3.5. Coalitions des candidats
Dans la perspective de vouloir remporter l’élection, les candidats se sont mis à nouer des alliances au second tour. Domingos Simoes PEREIRA a été soutenu entre autres par Baçiru DJA, Mamadu Iaia DJALO et Idrissa DJALO alors que Umaru Sissoco EMBALO l’a été notamment par Nuno NABIAM, José Mario VAZ et Carlos Domingos GOMES. Ces coalitions ont quelques fois été contestées au sein des partis politiques membres pour diverses raisons. Elles ont été finalement appuyées par la plupart des responsables des partis concernés.
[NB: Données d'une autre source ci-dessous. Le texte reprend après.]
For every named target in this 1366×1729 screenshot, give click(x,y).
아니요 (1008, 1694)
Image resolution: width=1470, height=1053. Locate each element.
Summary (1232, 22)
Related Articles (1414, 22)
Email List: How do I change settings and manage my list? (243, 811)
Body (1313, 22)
3.6. Déroulement de la campagne électorale
La campagne électorale s’est déroulée du 13 au 27 décembre 2019. Les candidats ont publié leurs programme et itinéraire de campagne. La CNE les a exhortés à endosser le Code de Bonne Conduite et de rejeter les discours de haine et la violence. La Mission a constaté quelques cas où des soutiens d’Umaru Sissoco EMBALO l’avaient saisi concernant des problèmes logistiques avec l’administration.
3.7. Médias
L’article 37 de la Loi susvisée prévoit une couverture médiatique quotidienne des activités des candidats de 10 minutes à la radio nationale et de 5 minutes, à la Télévision de Guinée-Bissau (TGB). Néanmoins, ils n’ont pas accepté de faire leurs interviews à la TGB les 18 et 19 décembre 2019. Cependant, ils ont participé au Débat Présidentiel du 26 décembre. La CNE et les autres parties prenantes ont recouru au service des médias privés locaux qui utilisaient les langues nationales pour véhiculer leurs messages aux citoyens de l’intérieur du pays.
3.8. Société Civile
La société civile a joué un rôle non négligeable dans le suivi inclusif du processus électoral. Parmi ses membres les plus actifs pendant ce scrutin on peut citer : la Plateforme Politique des Femmes de Guinée-Bissau qui regroupe environ 600 organisations et le Mouvement National de la Société Civile. Ces organisations avec d’autres sont intervenues dans le monitoring des populations sur le processus électoral et le vote. Une Salle de Situation et de Veille Electorale a été établie à l’Hôtel AZALAÏ comme ce fût le cas lors du premier tour du scrutin. Cette initiative mérite d’être appuyée et pérennisée pour renforcer l’éducation et la participation électorale des populations. La Mission a constaté, toutefois, que la société civile n’est toujours pas autorisée à observer les élections dans le pays.
3.9. Sensibilisation
La CNE, les candidats, leurs alliés et la société civile se sont mobilisés pour sensibiliser efficacement les populations à aller voter le jour du scrutin. Les médias nationaux se sont distingués comme étant de puissants vecteurs éducatifs en matière d’éveil des consciences et de mobilisation partisane. Les réseaux sociaux ont aussi joué un rôle innovant ainsi que les supports classiques à travers les spots, les affiches, les meetings et les caravanes.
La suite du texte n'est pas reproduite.